(Stored records)

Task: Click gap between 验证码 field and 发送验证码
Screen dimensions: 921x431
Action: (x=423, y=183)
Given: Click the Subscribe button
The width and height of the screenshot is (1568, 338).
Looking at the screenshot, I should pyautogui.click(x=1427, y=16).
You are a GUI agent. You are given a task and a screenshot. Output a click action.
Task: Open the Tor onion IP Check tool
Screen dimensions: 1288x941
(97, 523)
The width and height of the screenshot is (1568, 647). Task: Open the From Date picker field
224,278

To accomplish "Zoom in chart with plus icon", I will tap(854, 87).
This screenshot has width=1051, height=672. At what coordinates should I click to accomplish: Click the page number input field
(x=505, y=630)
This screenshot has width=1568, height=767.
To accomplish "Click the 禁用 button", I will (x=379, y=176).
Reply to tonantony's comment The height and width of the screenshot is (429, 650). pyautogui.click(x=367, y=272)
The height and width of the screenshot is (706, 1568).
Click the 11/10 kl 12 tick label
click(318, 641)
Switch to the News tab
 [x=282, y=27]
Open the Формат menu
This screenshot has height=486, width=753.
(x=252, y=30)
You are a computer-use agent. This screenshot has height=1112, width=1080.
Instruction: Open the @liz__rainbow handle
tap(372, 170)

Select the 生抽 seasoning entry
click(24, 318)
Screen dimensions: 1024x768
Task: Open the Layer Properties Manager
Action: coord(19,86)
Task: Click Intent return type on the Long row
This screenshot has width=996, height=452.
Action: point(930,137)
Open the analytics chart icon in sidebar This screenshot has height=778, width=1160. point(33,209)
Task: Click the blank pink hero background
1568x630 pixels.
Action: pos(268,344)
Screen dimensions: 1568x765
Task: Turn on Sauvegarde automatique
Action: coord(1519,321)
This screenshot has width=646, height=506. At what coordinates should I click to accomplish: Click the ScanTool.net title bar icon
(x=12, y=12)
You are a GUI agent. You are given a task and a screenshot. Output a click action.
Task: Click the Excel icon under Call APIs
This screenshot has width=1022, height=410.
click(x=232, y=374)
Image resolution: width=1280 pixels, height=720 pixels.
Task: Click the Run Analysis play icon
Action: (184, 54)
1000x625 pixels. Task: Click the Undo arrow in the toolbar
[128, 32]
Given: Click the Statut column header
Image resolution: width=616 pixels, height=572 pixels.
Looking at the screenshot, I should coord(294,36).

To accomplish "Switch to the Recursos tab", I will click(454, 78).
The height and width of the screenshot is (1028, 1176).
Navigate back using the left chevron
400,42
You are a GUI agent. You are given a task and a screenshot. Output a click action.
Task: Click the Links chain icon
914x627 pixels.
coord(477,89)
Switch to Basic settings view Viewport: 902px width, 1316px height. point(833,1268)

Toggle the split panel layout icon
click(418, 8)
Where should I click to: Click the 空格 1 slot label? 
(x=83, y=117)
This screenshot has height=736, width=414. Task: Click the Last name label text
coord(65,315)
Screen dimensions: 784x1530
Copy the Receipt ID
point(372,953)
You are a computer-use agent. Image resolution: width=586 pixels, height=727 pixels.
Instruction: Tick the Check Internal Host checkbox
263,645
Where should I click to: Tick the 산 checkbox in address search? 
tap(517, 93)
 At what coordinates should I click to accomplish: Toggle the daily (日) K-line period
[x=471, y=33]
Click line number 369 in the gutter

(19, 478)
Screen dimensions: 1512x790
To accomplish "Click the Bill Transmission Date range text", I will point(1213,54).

> [AIM OF THE TASK]: A complete, exact copy of the records is what is needed.

> [WRITTEN RESPONSE]:
Task: Click gap between 验证码 field and 发送验证码
Screen dimensions: 921x431
Action: (x=423, y=183)
Given: Click the Subscribe button
The width and height of the screenshot is (1568, 338).
Looking at the screenshot, I should pyautogui.click(x=1427, y=16).
You are a GUI agent. You are given a task and a screenshot. Output a click action.
Task: Open the Tor onion IP Check tool
Screen dimensions: 1288x941
(97, 523)
The width and height of the screenshot is (1568, 647). Task: Open the From Date picker field
224,278

To accomplish "Zoom in chart with plus icon", I will tap(854, 87).
This screenshot has width=1051, height=672. At what coordinates should I click to accomplish: Click the page number input field
(x=505, y=630)
This screenshot has width=1568, height=767.
To accomplish "Click the 禁用 button", I will (x=379, y=176).
Reply to tonantony's comment The height and width of the screenshot is (429, 650). pyautogui.click(x=367, y=272)
The height and width of the screenshot is (706, 1568).
Click the 11/10 kl 12 tick label
click(318, 641)
Switch to the News tab
 [x=282, y=27]
Open the Формат menu
This screenshot has height=486, width=753.
(x=252, y=30)
You are a computer-use agent. This screenshot has height=1112, width=1080.
Instruction: Open the @liz__rainbow handle
tap(372, 170)

Select the 生抽 seasoning entry
click(24, 318)
Screen dimensions: 1024x768
Task: Open the Layer Properties Manager
Action: coord(19,86)
Task: Click Intent return type on the Long row
This screenshot has width=996, height=452.
Action: point(930,137)
Open the analytics chart icon in sidebar This screenshot has height=778, width=1160. point(33,209)
Task: Click the blank pink hero background
1568x630 pixels.
Action: pos(268,344)
Screen dimensions: 1568x765
Task: Turn on Sauvegarde automatique
Action: coord(1519,321)
This screenshot has width=646, height=506. At what coordinates should I click to accomplish: Click the ScanTool.net title bar icon
(x=12, y=12)
You are a GUI agent. You are given a task and a screenshot. Output a click action.
Task: Click the Excel icon under Call APIs
This screenshot has width=1022, height=410.
click(x=232, y=374)
Image resolution: width=1280 pixels, height=720 pixels.
Task: Click the Run Analysis play icon
Action: (184, 54)
1000x625 pixels. Task: Click the Undo arrow in the toolbar
[128, 32]
Given: Click the Statut column header
Image resolution: width=616 pixels, height=572 pixels.
Looking at the screenshot, I should coord(294,36).

To accomplish "Switch to the Recursos tab", I will click(454, 78).
The height and width of the screenshot is (1028, 1176).
Navigate back using the left chevron
400,42
You are a GUI agent. You are given a task and a screenshot. Output a click action.
Task: Click the Links chain icon
914x627 pixels.
coord(477,89)
Switch to Basic settings view Viewport: 902px width, 1316px height. point(833,1268)

Toggle the split panel layout icon
click(418, 8)
Where should I click to: Click the 空格 1 slot label? 
(x=83, y=117)
This screenshot has height=736, width=414. Task: Click the Last name label text
coord(65,315)
Screen dimensions: 784x1530
Copy the Receipt ID
point(372,953)
You are a computer-use agent. Image resolution: width=586 pixels, height=727 pixels.
Instruction: Tick the Check Internal Host checkbox
263,645
Where should I click to: Tick the 산 checkbox in address search? 
tap(517, 93)
 At what coordinates should I click to accomplish: Toggle the daily (日) K-line period
[x=471, y=33]
Click line number 369 in the gutter

(19, 478)
Screen dimensions: 1512x790
To accomplish "Click the Bill Transmission Date range text", I will point(1213,54).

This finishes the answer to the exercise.